Por Maria Filomena Mónica
DEPOIS DE LER o que se passou esta semana na «Comissão Parlamentar para a Ética, a Cidadania e a Comunicação» sobre o serviço público de comunicação social, decidi comprar a RTP. Tenho a certeza de que não há chinês que me vença num concurso limpo. Sempre defendi que a empresa deveria estar nas mãos de um déspota esclarecido. Ora, quem me conhece pode atestar quão despótica sou; quanto ao adjectivo, julgo ter as Luzes q.b para a dirigir. Os meus amigos, os mais ricos, não me negarão o dinheiro. Enfim, vou mudar de vida.

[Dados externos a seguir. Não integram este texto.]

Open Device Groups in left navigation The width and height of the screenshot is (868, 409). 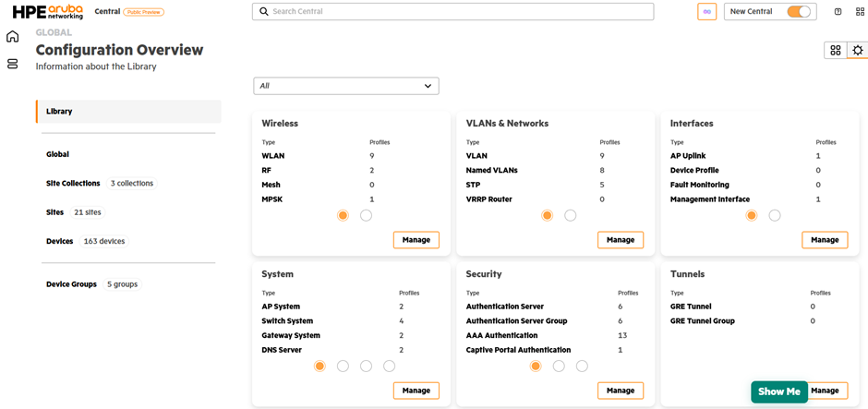pyautogui.click(x=71, y=284)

Mas imponho condições. Em primeiro lugar, antes de a ela dedicar esforço, quero saber tudo sobre a empresa. O Ministro Miguel Relvas tem de voltar a chamar João Duque, atribuindo-lhe uma missão, de que, como economista, se desempenhará bem, rodeando-se de colegas com quem trabalhará no sentido de me dar uma análise - com nomes, datas e números - dos custos do funcionamento do canal estatal ao longo dos últimos dez anos.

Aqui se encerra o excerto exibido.